3. Daily reporting on actuals vs plan to motivate crews

In addition to saving them time, electronic field tracking and analysis gives competitive crews and leaders in the field a scoreboard. Field data captured electronically and reported immediately, can be converted instantly into a summary report.

Instead of waiting weeks or even months to get a complex accurate-to-the-penny report from accounting, crews can see the next day where they stand versus the plan and original estimate in a format that is easy to understand.

That’s motivational for employees that want to meet and exceed expectations. Knowing right away when something is falling behind gives them a chance to adjust operations immediately, while there is still time to catch up and impact the schedule and profitability of the job.

4. Managing equipment repair requests electronically from the field

Field managers and employees, including operators, are the eyes and ears on the ground when it comes to the status of expensive and essential equipment. Making it easy for them to report defects is a surefire way to drive down maintenance costs as well as breakdowns that disrupt production.

When contractors rely on phone calls, written notes and other unstructured, offline messages to report unplanned repair needs, they waste a lot of time, and it’s easy to make mistakes. Repairs invariably take longer to get completed.
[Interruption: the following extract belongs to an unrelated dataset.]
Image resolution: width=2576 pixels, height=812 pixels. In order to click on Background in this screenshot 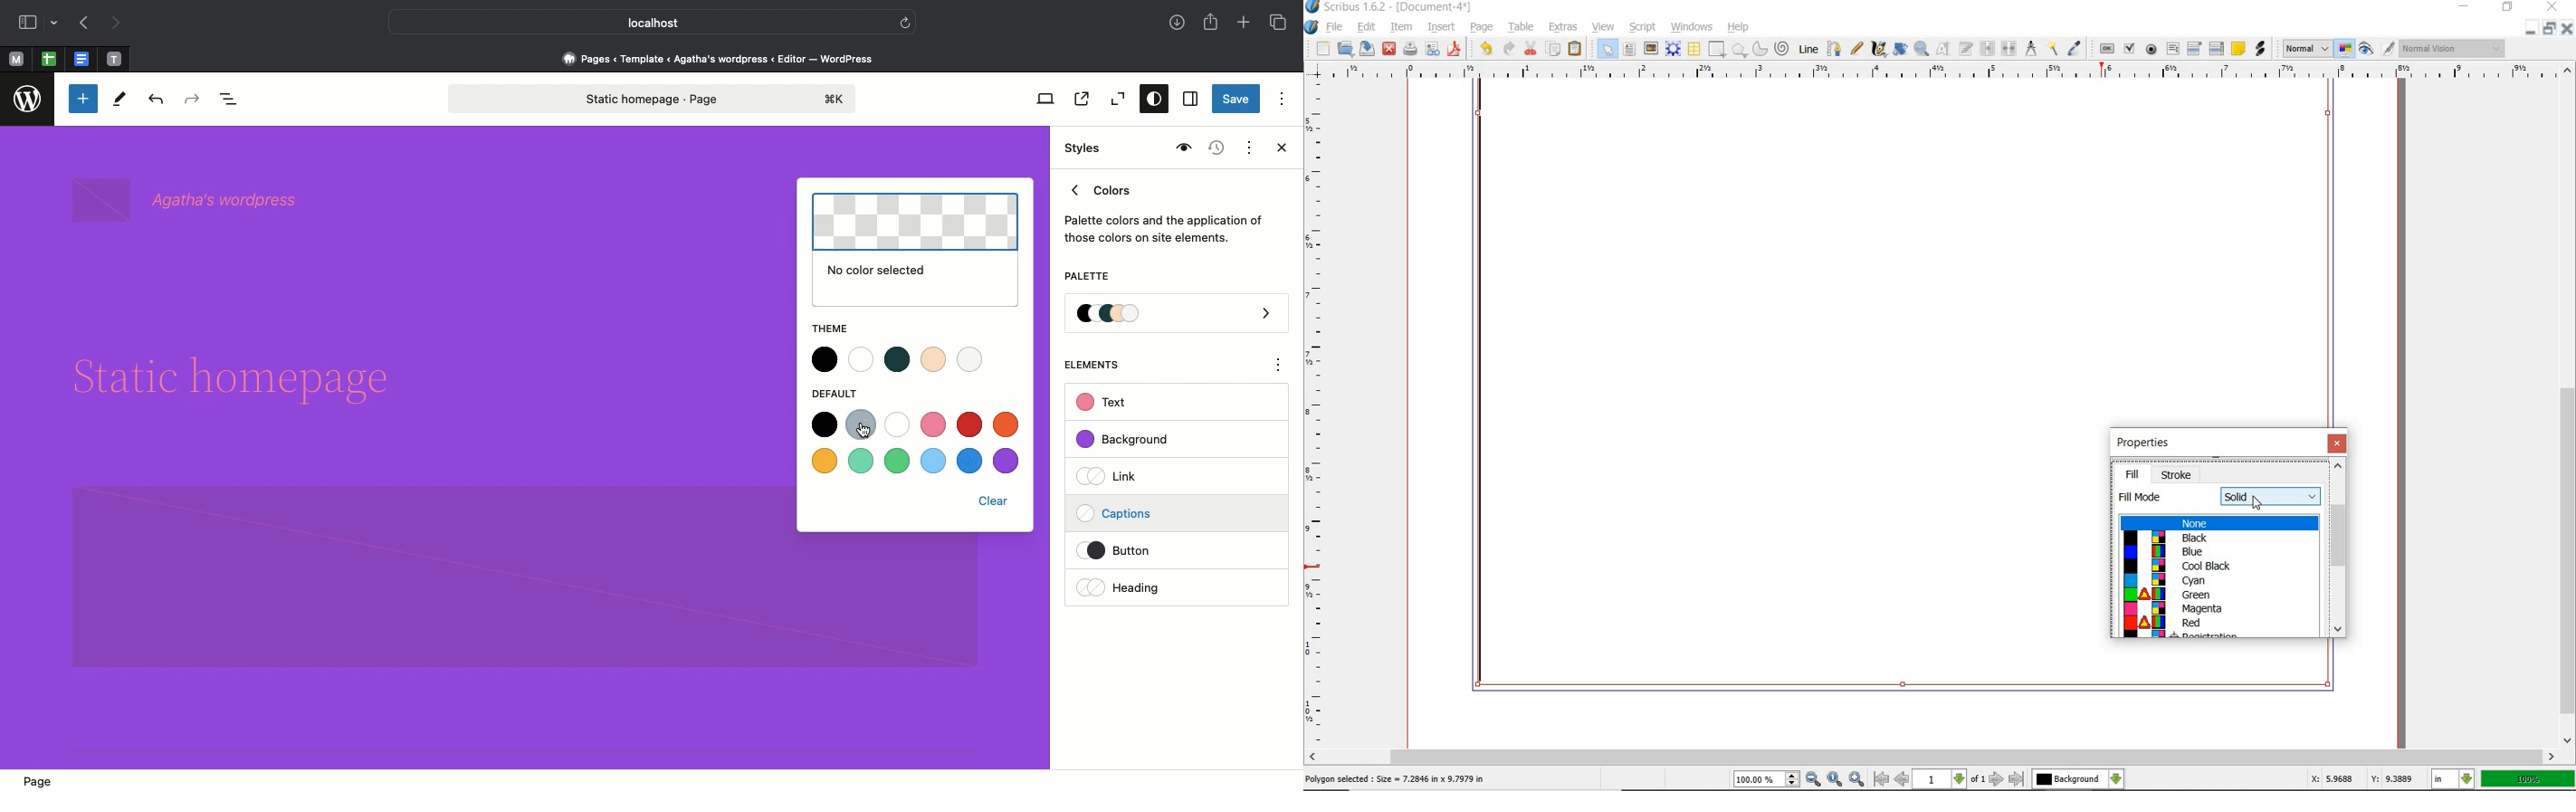, I will do `click(2079, 780)`.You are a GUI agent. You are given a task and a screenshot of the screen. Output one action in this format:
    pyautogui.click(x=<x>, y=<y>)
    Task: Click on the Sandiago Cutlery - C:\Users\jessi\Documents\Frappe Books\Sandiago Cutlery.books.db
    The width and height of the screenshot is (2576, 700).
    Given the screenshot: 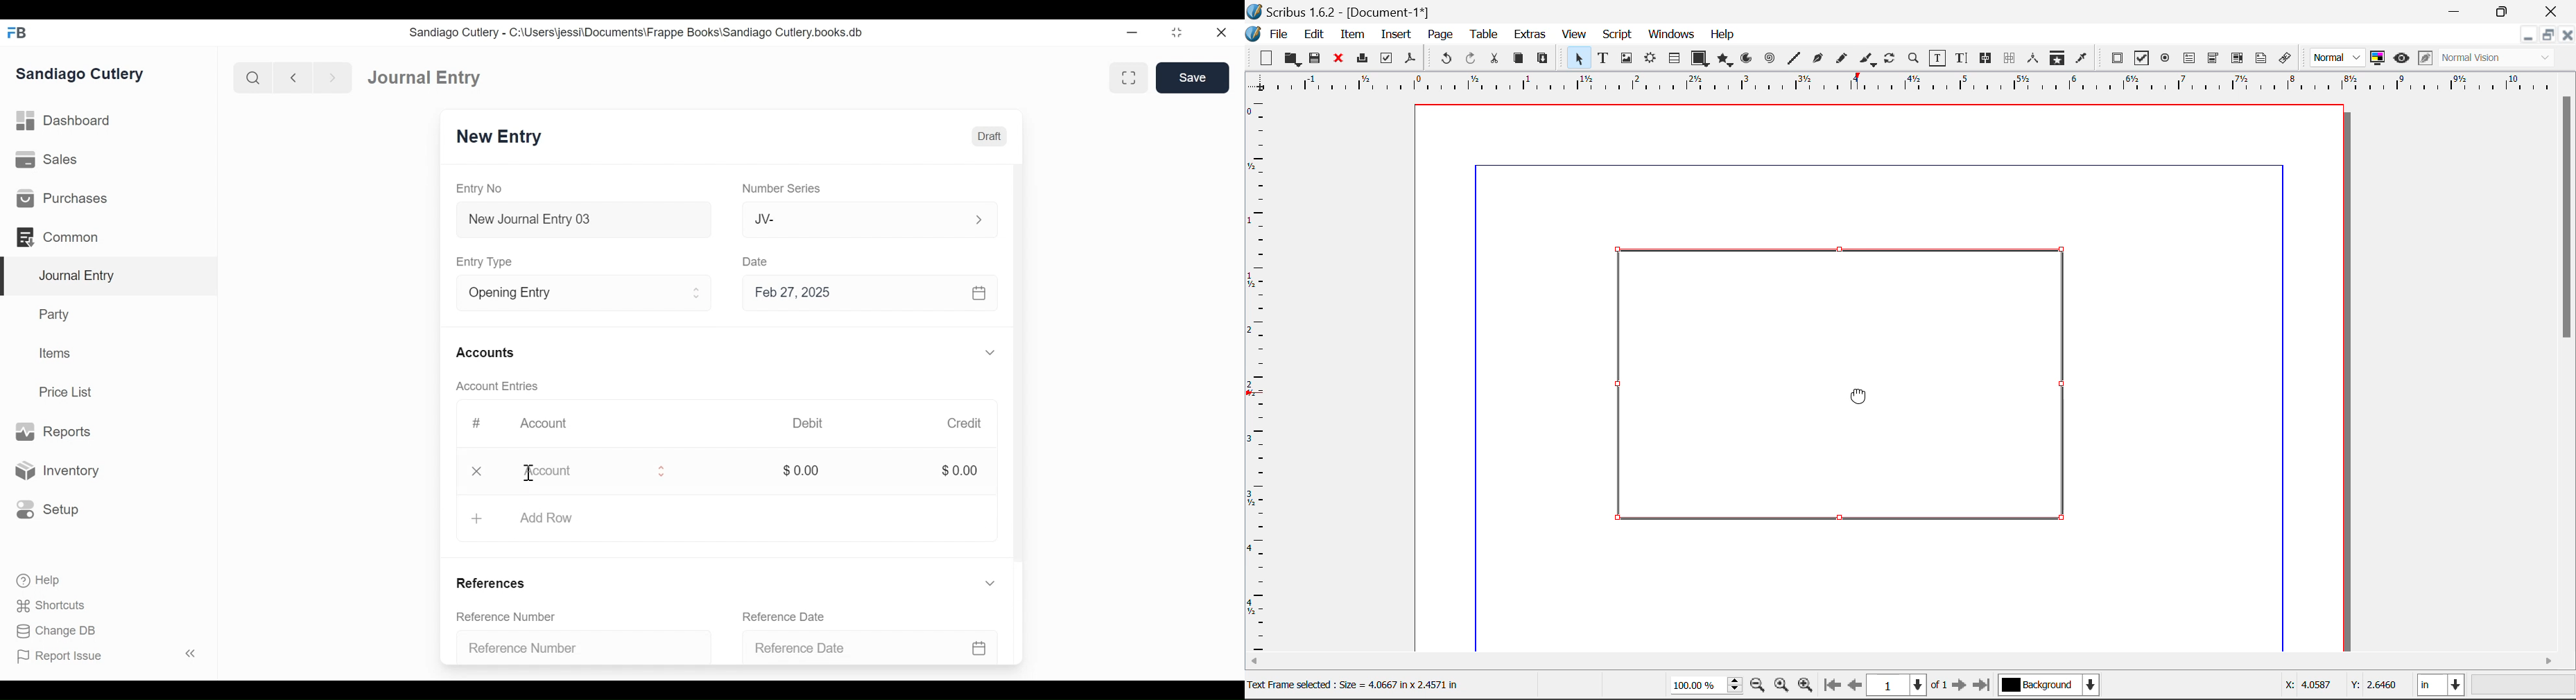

Small problems that are deferred frequently turn into major ones, as crews in the field continue to operate defective equipment to keep up with production demands.

The ideal solution is a field tracking application that enables repair requests to be submitted directly to an equipment maintenance application. Employees on the scene can make a thorough and immediate report, often including photos. Instead of sitting in a truck or on someone’s desk or disappearing altogether, that repair request is visible to the maintenance team as soon as it is submitted. A maintenance manager can assess the problem and schedule the work appropriately. Employees in the field can track the process and plan around when the repair will be completed, eliminating the all-too-common scenario of a request going  into a black hole.

5. Communicating resource needs directly to the scheduling system

Employee, crew and equipment requirements change all the time on heavy construction job sites.

As with reporting equipment defects, relying on paper forms, phone calls or other disconnected methods to relay those resource needs to the office is a recipe for frustration, wasted time and mistakes along with missed assignments and inefficient resource utilization.

A connected software platform instead allows managers in the field to use their performance tracking software to request equipment, crews or employees.

Instantly – or as soon as tracking software synchs if it is being used in an offline mode – this new resource need becomes visible in the scheduling application. From there, a scheduler or dispatcher can assign a specific asset, crew or person to fill the need. The manager in the field that made the request can also see the status as it is addressed by the scheduler.

Modern software applications are driving performance and efficiency gains across construction workflows. In the field, where the focus should be on hitting production targets, tools that minimize or even eliminate paperwork, redundant data entry and lag time are especially valuable. They also motivate employees and encourage them to move to or stick with a company that has them.